Given problem: Please convert the lines of the listing below, from the one containing "635x407 pixels. How" through the one containing "(x=22, y=90)" inclusive, into a JSON list of strings with one string per line. Skip blank lines and include nothing outside that range.

Data supplied:
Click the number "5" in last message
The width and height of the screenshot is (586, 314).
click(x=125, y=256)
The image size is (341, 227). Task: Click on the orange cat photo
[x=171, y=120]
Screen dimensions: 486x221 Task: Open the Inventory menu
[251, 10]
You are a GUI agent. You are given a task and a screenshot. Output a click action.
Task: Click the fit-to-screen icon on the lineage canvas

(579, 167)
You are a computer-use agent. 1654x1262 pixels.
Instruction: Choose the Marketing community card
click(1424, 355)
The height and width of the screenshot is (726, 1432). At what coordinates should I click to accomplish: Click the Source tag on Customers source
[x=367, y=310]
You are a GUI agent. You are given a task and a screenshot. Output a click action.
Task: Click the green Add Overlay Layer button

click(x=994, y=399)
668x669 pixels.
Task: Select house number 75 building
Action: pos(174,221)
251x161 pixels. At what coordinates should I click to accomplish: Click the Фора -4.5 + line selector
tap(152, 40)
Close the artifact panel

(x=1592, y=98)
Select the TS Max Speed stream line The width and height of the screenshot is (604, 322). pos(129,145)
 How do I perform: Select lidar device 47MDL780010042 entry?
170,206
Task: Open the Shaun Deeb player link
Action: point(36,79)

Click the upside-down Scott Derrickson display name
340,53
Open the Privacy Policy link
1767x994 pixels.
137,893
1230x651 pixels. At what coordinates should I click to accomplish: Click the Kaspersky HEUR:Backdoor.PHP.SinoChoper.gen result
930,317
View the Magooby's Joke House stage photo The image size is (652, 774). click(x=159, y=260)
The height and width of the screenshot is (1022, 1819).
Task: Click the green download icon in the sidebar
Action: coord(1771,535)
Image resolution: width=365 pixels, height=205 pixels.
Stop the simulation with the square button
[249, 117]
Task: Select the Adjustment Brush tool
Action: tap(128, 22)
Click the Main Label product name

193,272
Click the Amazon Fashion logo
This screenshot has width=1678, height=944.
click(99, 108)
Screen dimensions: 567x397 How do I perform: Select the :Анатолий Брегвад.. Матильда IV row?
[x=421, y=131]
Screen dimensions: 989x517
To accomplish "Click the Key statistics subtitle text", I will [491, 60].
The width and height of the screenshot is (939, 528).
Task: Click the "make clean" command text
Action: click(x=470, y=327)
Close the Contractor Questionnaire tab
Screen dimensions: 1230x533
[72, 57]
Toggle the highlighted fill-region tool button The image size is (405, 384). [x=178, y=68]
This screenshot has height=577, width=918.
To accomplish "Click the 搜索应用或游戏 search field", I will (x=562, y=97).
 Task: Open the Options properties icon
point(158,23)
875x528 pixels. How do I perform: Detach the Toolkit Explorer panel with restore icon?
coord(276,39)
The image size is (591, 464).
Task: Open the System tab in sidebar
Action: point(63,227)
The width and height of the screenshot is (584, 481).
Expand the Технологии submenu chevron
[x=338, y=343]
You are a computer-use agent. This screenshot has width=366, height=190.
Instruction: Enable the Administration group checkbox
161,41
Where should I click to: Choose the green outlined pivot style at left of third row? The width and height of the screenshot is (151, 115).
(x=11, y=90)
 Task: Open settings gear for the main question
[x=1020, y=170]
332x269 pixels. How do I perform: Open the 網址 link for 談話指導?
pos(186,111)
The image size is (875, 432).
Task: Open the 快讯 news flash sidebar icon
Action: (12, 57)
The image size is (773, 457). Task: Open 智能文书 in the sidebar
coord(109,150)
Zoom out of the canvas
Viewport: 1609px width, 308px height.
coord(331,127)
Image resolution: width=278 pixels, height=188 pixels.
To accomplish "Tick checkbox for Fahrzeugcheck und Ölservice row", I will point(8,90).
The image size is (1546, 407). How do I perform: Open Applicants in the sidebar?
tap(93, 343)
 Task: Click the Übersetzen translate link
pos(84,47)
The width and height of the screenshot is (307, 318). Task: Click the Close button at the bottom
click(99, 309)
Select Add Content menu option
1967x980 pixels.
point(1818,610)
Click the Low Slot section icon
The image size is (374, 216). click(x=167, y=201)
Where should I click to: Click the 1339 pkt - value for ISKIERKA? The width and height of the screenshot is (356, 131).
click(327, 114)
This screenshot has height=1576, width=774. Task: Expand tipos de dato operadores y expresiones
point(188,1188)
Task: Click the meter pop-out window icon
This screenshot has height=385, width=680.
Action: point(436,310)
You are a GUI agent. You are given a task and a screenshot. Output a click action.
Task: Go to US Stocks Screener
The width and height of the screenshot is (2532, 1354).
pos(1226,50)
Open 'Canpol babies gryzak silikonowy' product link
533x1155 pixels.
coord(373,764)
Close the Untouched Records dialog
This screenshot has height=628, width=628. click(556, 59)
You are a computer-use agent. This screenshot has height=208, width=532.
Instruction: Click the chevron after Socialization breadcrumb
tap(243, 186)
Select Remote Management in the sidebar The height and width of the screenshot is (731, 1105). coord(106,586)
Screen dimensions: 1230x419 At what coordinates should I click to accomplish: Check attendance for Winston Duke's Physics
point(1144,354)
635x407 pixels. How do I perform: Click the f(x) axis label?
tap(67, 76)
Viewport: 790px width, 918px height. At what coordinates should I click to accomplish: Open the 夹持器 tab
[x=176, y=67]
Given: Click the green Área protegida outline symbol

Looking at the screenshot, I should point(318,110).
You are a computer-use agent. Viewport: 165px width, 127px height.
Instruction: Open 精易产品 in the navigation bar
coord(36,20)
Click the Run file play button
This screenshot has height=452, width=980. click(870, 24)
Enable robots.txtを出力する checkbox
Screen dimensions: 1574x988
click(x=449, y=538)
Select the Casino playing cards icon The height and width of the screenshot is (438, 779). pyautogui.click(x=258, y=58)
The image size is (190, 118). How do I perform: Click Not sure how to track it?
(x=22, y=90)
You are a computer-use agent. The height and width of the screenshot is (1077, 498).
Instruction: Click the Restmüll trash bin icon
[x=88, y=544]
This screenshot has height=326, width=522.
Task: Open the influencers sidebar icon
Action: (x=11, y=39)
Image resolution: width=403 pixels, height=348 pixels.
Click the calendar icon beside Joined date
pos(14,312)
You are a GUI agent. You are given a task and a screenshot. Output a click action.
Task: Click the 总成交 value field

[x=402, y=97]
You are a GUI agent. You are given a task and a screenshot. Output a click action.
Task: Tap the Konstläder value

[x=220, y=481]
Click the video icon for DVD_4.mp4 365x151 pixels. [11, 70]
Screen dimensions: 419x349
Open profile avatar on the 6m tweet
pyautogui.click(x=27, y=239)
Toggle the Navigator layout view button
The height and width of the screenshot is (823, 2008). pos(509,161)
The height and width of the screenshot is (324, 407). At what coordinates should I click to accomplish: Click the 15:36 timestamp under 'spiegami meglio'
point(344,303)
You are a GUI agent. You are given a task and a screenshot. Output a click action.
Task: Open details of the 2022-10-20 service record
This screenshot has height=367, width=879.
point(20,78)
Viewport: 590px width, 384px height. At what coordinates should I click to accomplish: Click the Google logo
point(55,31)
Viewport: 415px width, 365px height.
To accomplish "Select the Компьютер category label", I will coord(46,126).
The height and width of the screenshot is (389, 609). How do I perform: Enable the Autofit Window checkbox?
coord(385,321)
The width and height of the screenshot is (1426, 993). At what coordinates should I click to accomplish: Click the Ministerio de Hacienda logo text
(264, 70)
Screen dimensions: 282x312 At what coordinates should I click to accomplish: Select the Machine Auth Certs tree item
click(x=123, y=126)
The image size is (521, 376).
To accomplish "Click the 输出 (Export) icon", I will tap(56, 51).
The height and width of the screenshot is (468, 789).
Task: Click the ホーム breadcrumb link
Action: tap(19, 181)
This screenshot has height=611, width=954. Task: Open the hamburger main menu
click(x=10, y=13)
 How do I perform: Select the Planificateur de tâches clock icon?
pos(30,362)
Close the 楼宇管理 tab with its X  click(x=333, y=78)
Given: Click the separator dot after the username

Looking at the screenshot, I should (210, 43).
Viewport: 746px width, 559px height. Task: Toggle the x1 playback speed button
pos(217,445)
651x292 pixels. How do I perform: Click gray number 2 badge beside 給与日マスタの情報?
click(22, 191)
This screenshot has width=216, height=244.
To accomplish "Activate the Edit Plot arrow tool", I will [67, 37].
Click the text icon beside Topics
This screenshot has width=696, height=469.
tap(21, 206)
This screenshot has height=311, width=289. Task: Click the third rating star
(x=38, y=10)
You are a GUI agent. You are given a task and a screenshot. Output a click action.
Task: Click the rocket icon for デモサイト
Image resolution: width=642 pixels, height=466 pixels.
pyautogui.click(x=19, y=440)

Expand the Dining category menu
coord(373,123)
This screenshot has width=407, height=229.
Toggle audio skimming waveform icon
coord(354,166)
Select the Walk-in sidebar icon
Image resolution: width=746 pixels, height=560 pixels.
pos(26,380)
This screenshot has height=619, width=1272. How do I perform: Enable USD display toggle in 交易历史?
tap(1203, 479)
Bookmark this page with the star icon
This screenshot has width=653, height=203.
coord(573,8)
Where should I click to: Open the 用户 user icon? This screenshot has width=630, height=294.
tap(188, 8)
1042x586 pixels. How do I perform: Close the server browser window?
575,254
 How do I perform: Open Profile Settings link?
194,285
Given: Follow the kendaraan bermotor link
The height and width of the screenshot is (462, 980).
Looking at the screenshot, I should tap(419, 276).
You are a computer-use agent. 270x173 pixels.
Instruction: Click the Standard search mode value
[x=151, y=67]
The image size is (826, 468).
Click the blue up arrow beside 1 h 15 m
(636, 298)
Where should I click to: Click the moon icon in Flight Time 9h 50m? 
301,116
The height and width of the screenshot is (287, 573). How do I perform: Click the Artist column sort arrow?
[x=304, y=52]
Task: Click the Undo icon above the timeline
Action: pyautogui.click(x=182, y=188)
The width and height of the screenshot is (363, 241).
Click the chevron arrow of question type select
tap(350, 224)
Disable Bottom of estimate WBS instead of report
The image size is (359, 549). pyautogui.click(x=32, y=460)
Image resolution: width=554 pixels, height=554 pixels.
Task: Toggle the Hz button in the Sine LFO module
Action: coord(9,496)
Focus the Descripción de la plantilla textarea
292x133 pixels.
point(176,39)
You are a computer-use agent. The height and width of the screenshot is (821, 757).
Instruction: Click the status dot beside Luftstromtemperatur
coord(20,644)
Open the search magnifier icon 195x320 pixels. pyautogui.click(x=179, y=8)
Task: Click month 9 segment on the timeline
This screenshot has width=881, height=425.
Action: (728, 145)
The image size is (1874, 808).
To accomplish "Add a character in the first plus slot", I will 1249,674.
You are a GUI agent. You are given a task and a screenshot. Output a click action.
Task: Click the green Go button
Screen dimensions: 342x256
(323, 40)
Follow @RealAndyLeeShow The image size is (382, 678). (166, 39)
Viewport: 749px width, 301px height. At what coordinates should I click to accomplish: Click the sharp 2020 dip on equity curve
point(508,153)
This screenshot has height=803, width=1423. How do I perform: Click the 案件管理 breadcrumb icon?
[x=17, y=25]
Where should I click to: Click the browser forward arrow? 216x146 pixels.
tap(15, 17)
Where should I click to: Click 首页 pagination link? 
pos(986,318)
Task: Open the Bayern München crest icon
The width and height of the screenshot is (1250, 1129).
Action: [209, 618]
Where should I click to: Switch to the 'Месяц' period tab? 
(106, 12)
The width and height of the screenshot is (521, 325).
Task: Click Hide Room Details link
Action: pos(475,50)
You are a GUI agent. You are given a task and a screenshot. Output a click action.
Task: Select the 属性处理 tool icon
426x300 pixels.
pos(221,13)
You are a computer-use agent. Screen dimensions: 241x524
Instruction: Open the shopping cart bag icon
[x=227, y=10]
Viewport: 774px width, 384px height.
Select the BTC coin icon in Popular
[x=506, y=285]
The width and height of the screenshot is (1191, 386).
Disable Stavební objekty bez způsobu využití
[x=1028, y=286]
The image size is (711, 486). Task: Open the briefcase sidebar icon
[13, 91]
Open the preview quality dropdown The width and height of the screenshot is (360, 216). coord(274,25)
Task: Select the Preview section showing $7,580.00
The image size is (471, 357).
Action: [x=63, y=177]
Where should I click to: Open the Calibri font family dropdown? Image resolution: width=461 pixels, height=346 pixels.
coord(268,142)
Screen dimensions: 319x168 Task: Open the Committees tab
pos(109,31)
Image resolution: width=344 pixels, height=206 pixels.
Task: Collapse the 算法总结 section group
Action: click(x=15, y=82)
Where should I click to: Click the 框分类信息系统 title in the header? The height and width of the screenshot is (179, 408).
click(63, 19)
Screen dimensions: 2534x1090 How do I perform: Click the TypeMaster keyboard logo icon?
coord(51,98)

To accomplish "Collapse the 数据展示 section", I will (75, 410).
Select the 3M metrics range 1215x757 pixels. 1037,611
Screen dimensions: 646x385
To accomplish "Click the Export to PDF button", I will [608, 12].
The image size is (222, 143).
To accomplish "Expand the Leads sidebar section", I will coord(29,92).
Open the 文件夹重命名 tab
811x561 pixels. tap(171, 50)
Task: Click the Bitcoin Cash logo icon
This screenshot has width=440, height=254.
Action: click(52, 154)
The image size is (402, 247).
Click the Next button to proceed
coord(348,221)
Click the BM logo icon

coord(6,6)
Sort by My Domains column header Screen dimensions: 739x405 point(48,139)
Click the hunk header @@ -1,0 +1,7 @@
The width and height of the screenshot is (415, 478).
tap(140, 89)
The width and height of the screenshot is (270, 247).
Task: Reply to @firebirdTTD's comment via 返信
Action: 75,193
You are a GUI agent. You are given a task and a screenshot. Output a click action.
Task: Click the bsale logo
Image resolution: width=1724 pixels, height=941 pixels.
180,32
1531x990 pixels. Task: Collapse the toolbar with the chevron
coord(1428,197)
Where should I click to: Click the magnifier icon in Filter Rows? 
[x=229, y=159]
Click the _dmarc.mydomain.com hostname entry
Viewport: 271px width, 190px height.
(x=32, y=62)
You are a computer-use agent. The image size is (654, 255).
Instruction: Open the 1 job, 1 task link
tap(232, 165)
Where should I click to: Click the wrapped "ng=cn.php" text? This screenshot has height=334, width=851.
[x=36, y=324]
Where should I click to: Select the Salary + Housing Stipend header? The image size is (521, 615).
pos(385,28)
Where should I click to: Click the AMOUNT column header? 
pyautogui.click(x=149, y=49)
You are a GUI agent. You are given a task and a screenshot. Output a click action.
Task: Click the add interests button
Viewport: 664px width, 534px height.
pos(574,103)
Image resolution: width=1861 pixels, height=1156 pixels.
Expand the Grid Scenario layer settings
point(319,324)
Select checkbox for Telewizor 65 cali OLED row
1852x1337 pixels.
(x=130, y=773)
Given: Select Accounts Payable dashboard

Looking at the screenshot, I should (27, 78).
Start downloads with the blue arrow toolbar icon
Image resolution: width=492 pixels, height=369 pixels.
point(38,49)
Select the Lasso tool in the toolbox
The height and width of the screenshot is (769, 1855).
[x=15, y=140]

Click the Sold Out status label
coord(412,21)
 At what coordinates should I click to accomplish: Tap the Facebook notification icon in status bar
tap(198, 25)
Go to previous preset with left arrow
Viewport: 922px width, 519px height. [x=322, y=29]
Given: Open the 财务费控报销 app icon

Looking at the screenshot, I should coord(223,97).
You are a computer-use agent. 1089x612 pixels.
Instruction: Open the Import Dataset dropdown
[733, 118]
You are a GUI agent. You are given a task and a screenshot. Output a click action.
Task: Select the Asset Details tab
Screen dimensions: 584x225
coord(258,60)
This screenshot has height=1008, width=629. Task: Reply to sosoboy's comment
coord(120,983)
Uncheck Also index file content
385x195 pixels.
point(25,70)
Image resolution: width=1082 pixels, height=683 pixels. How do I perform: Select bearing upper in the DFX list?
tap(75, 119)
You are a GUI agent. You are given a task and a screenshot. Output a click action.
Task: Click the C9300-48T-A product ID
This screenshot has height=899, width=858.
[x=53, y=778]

Task solution:
[
  "635x407 pixels. How do I perform: Click the f(x) axis label?",
  "tap(67, 76)",
  "Viewport: 790px width, 918px height. At what coordinates should I click to accomplish: Open the 夹持器 tab",
  "[x=176, y=67]",
  "Given: Click the green Área protegida outline symbol",
  "Looking at the screenshot, I should point(318,110).",
  "You are a computer-use agent. Viewport: 165px width, 127px height.",
  "Instruction: Open 精易产品 in the navigation bar",
  "coord(36,20)",
  "Click the Run file play button",
  "This screenshot has height=452, width=980. click(870, 24)",
  "Enable robots.txtを出力する checkbox",
  "Screen dimensions: 1574x988",
  "click(x=449, y=538)",
  "Select the Casino playing cards icon The height and width of the screenshot is (438, 779). pyautogui.click(x=258, y=58)",
  "The image size is (190, 118). How do I perform: Click Not sure how to track it?",
  "(x=22, y=90)"
]